A indústria brasileira registrou em abril o maior crescimento, desde maio de 2005, no número de pessoas ocupadas, de 1,7%, na comparação com o mesmo período do ano anterior, na série apurada pelo Instituto Brasileiro de Geografia e Estatística (IBGE). Os resultados foram positivos também na comparação com março (0,5%) e no acumulado do ano (1,4%) e em 12 meses (0,6%). O rendimento também mostrou expansão no mês.Na avaliação de Denise Cordovil, economista da Coordenação de Indústria do IBGE, o mês de abril mostrou uma 'resposta do emprego à maior atividade industrial, que está respondendo aos estímulos da economia, num cenário mais favorável, com redução de juros e crescimento da renda e da produção agrícola'.O Instituto de Estudos para o Desenvolvimento Industrial (Iedi) avalia, em relatório sobre a pesquisa, que os dados revelam 'um patamar ainda baixo de evolução' do emprego.
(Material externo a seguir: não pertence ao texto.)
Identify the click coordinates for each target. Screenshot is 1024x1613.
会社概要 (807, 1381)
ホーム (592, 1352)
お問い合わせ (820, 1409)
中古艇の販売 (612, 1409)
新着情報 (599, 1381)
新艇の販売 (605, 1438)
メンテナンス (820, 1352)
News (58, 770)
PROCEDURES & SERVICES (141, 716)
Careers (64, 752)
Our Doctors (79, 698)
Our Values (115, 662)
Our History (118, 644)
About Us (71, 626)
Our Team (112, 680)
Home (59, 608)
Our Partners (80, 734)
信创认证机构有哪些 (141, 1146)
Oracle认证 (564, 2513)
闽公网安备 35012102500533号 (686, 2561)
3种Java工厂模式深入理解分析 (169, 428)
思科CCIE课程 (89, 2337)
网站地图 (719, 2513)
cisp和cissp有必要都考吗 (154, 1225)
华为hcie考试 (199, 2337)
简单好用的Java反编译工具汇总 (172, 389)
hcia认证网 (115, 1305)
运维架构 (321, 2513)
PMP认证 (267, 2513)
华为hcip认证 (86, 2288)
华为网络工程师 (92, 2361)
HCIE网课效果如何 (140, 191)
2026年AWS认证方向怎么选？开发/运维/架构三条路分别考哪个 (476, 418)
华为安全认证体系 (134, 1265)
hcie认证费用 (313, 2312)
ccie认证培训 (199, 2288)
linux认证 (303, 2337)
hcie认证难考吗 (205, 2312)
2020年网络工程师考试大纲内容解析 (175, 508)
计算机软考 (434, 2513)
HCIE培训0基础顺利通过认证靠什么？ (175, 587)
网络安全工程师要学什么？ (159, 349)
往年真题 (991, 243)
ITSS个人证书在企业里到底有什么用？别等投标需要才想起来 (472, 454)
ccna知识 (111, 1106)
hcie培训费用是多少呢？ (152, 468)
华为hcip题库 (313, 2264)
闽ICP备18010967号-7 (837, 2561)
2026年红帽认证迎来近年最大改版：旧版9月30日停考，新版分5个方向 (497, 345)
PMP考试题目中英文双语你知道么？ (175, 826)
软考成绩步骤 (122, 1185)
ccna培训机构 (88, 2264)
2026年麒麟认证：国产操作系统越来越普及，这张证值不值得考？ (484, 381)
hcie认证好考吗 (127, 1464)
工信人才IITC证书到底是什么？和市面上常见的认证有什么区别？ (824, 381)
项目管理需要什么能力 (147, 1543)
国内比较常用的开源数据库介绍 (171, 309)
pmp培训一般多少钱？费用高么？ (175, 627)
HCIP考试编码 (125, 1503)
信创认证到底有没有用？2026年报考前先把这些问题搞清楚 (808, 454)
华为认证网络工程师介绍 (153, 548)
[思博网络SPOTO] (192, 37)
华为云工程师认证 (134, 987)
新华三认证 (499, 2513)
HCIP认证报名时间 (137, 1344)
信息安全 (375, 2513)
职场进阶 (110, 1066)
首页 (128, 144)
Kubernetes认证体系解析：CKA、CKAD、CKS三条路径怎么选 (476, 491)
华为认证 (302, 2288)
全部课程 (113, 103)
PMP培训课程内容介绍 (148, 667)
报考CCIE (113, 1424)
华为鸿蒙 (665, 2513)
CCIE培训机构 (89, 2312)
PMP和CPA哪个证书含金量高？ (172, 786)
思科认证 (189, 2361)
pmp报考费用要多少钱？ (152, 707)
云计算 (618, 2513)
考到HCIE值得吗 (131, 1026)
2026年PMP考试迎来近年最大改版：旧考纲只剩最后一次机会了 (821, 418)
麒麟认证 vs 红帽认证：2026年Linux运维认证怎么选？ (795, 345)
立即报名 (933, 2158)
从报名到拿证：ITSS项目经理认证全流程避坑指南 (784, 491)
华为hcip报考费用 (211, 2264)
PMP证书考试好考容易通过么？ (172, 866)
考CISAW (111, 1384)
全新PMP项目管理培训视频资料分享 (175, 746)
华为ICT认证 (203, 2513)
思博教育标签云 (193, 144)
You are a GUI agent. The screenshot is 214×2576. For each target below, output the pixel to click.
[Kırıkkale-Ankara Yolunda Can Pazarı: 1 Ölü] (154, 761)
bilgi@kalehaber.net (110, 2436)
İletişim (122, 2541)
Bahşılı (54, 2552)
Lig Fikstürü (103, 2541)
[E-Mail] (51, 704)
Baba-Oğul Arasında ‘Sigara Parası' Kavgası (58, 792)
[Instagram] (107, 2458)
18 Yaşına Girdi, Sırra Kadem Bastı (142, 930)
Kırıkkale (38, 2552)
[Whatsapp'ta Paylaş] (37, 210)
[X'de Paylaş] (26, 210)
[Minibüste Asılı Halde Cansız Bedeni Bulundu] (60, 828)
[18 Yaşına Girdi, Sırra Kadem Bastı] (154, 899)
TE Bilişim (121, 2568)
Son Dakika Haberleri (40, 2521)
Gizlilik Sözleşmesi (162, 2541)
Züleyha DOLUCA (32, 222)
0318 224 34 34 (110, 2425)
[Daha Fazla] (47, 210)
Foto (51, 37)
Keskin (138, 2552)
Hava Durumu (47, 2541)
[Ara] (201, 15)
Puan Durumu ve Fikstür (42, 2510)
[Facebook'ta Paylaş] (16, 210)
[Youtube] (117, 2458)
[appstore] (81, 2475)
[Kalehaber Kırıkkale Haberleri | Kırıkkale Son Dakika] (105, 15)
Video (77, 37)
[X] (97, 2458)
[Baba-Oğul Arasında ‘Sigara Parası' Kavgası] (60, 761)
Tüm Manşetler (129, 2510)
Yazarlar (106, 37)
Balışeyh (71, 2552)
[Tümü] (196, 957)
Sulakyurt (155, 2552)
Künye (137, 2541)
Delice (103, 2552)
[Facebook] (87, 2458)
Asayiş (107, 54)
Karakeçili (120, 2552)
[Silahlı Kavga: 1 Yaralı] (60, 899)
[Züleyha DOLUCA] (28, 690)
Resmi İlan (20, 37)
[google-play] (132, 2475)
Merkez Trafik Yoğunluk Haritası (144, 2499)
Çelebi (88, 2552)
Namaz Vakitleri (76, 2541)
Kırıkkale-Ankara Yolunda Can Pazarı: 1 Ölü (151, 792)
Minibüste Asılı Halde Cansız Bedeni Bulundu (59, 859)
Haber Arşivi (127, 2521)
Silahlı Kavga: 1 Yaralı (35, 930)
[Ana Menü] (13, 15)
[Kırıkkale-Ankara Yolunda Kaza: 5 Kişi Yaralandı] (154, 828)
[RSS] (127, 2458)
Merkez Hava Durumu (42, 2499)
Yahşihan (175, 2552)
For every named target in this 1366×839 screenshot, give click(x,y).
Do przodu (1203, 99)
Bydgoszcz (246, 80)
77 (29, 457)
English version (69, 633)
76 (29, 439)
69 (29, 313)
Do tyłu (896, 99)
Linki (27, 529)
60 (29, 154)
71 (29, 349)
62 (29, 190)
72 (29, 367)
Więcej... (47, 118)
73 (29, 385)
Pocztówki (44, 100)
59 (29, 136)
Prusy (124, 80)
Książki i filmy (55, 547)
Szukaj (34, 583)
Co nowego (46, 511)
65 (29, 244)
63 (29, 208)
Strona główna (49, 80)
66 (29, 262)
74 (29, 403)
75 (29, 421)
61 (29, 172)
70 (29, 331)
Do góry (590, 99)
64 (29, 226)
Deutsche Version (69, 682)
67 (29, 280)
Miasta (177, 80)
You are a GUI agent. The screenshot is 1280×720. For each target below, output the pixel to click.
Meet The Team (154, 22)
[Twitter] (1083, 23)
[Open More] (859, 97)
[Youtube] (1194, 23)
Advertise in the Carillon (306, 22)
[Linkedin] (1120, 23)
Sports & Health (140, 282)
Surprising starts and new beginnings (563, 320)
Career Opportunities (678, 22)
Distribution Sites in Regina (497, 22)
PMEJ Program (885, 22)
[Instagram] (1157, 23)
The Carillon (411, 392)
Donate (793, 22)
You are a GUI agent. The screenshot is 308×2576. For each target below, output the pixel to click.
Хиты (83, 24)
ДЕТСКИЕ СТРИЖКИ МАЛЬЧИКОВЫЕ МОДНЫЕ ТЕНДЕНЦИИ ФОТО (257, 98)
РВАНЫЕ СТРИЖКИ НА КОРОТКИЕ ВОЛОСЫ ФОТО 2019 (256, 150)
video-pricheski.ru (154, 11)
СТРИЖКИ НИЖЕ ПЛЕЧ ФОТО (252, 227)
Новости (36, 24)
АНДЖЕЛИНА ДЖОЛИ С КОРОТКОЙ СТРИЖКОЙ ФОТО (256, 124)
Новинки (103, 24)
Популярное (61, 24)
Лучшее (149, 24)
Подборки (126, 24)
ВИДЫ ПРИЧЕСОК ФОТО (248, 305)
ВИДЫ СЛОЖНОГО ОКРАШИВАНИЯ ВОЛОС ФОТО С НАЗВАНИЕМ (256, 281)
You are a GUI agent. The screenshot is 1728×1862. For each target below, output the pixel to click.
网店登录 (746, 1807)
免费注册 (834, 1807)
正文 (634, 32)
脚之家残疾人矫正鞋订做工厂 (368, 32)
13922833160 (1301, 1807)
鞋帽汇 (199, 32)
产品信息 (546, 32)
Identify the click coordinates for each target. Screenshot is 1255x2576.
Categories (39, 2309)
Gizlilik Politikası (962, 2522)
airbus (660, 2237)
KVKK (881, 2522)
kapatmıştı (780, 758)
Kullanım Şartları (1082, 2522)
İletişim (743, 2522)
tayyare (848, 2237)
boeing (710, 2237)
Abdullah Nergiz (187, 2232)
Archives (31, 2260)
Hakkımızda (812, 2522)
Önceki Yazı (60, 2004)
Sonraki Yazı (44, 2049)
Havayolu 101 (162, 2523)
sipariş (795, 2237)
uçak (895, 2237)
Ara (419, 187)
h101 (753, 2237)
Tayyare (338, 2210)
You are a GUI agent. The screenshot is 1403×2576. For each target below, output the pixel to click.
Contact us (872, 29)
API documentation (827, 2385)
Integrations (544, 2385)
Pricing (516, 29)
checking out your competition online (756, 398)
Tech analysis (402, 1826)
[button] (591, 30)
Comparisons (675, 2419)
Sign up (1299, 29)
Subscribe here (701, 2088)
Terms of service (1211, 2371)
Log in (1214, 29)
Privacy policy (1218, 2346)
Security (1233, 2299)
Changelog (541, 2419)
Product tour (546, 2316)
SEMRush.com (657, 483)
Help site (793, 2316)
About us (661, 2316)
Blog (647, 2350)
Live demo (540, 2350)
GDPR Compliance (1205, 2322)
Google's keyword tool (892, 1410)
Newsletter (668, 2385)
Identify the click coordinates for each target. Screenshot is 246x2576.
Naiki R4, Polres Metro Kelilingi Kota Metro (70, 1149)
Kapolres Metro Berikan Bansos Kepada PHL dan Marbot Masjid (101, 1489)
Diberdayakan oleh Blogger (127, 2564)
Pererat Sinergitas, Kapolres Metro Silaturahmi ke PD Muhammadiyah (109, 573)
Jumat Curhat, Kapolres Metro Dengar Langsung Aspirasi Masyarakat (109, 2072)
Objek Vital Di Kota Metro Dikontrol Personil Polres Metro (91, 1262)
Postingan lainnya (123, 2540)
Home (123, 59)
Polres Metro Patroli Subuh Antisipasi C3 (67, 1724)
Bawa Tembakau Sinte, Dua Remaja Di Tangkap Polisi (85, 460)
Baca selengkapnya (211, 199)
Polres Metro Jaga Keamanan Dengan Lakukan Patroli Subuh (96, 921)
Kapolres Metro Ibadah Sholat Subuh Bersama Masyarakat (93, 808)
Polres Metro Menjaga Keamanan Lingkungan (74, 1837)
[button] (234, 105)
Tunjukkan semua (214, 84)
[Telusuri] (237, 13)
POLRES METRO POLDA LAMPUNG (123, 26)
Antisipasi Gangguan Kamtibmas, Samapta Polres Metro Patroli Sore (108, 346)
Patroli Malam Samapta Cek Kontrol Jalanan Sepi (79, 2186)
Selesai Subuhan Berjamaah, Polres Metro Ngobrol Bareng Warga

A justificativa para o desempenho insatisfatório, segundo a avaliação do Iedi, é que o crescimento da produção industrial tem na sua principal base de sustentação os segmentos que não estão entre os mais empregadores, exceto no caso dos alimentos e das bebidas.De fato, segundo concorda Denise Cordovil, do IBGE, os resultados do emprego têm sido heterogêneos entre os segmentos pesquisados. A economista do IBGE observou que os mais intensivos em mão-de-obra, como calçados, vestuário e têxteis, continuam prejudicados pela valorização do real e reduzindo o nível de ocupação.Na comparação com abril do ano passado, o segmento de calçados e artigos de couro reduziu o número de empregados em 5,7% e o de vestuário, em 5,8%.

DESTAQUES

No sentindo contrário, os impactos positivos foram dados por setores que se destacam na atividade industrial, como refino de petróleo e produção de álcool (8,4%, com estímulo da demanda por etanol); alimentos e bebidas (4,4%, impulsionados pela safra e o consumo interno e produtos de metal (5,3%, embalados pela reação da construção civil) e máquinas e equipamentos (5%, com maior produção de bens de capital).Para Denise, apesar do fraco desempenho de alguns segmentos, a indústria mostra um momento positivo no mercado de trabalho. Ela destacou os dados do valor da folha de pagamento real do setor, que cresceu 1,4% em abril ante março e 5,9% ante abril de 2006, sob estímulo do controle da inflação e da própria reação do emprego. 'A atividade industrial está tendo efeitos mais visíveis no emprego', comentou a economista.Para o Iedi, no entanto, 'o crescimento do emprego industrial de somente 1,4% no acumulado deste ano até abril revela que seu patamar ainda é baixo para uma indústria e economia que, segundo o governo, podem crescer 4,5% no corrente ano'.